[Dataset excerpts]
● ● ● ● ● ● ●
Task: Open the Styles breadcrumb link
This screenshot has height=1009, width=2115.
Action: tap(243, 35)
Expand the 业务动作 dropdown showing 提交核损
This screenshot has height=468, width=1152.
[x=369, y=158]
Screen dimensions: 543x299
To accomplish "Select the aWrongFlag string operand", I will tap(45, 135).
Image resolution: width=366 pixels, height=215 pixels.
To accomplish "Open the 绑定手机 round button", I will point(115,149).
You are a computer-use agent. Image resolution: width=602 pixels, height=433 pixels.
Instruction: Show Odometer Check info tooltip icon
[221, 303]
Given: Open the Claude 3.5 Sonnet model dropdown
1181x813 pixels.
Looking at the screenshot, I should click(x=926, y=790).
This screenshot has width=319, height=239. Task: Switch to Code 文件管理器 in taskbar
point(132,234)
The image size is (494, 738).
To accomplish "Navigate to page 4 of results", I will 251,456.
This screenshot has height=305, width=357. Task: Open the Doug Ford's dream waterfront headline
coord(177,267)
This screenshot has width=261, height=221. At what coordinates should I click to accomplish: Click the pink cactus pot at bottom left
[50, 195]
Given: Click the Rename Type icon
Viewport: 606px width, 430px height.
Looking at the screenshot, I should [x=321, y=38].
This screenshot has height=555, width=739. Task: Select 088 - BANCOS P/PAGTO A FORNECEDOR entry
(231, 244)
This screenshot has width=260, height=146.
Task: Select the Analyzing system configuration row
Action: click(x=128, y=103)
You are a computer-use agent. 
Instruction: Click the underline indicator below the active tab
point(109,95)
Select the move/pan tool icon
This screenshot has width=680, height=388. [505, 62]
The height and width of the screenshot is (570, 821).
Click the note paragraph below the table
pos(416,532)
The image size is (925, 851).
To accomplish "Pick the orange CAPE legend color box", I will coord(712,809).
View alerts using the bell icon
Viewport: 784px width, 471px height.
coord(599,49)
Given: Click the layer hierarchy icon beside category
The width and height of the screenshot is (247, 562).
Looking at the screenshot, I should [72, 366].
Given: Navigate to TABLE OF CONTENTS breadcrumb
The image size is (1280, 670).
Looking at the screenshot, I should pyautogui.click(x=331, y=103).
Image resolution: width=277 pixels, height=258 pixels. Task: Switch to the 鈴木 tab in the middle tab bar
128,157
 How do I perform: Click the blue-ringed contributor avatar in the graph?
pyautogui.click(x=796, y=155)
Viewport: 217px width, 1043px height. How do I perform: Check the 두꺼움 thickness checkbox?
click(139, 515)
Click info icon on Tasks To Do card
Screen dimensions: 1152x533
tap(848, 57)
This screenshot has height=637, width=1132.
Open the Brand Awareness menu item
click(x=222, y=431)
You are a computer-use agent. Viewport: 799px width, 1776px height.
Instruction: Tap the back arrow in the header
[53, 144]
● ● ● ● ● ● ●
▶ _Your assignment_: Tell how many lines of the data include the word "Given", without any other words.

▶ _Solution to the problem_: 4